Brasil afora, das gestões municipais ao Executivo federal e em outros poderes, o baixo preparo para a entrada em vigor da Lei Geral de Proteção de Dados (LGPD) deve se juntar à conhecida má-vontade de alguns setores da política em abrir informações. Resultado: em nome da LGPD, devem aumentar as negativas de acesso à informação, com justificativas evasivas e variações de “essa base de dados/documento/processo contém informações pessoais e não poderá ser fornecida”.

O poder sempre se beneficiou da invisibilidade e do sigilo para se manter alheio ao escrutínio público. Mas, na última década, tem se consolidado o entendimento de que algumas informações sobre indivíduos participantes da esfera pública são fundamentais para a democracia. O jornalismo precisa de CNPJs, CPFs (mesmo que com alguns caracteres ocultos), nomes e endereços para fiscalizar o poder, descobrir conflitos de interesse, jogar luz sobre redes de relações espúrias e de suas rachadinhas.
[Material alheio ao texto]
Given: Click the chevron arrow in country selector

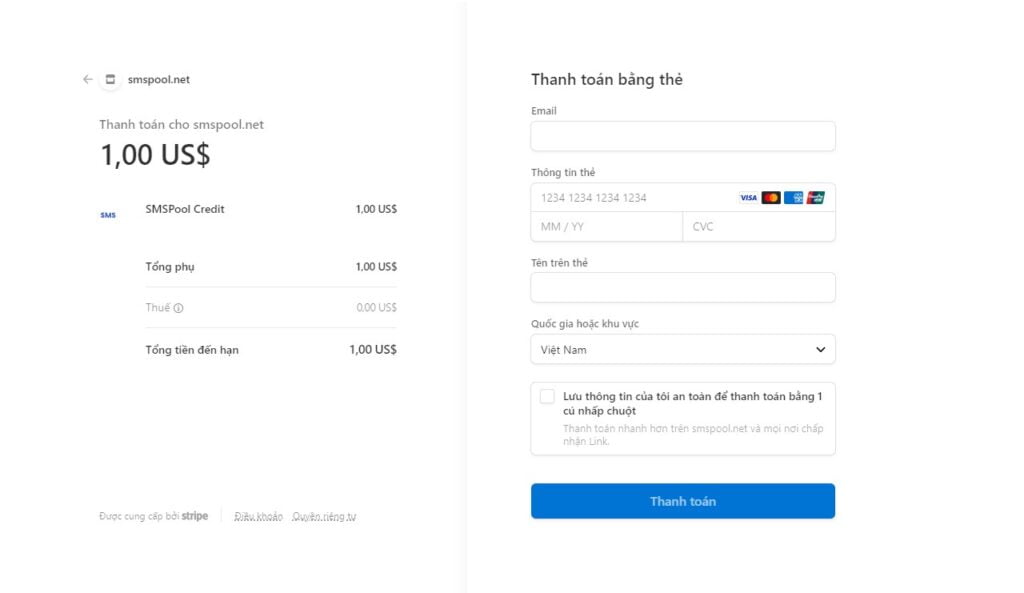Looking at the screenshot, I should coord(820,350).
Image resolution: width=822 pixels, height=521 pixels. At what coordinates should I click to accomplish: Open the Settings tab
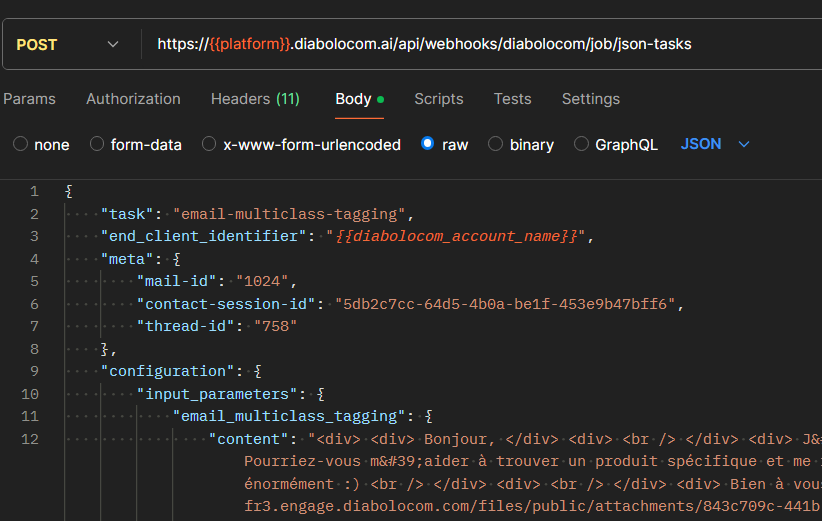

Nisso, está respaldado pela Constituição Federal de 1988. A própria LGPD diz, em seu artigo 2º, que a liberdade de expressão e de informação é um de seus fundamentos. No artigo 7º, parágrafo terceiro, está nítida a noção de que é possível tornar transparentes determinados dados pessoais, desde que prevaleça o interesse público.

Não é possível estabelecer regras gerais: pode ser legítimo abrir o CPF em determinado contexto (ex.: doações eleitorais), e proteger parcialmente com alguns caracteres em outros (ex.: auxílio emergencial). Em ambos os casos, considera-se importante que a sociedade possa conhecer a identidade dos beneficiários finais de recursos públicos ou de indivíduos que influenciam a política com recursos privados. Mas em muitos outros contextos (ex: usuários do sistema de saúde, estudantes das escolas públicas), faz mais sentido proteger os CPFs.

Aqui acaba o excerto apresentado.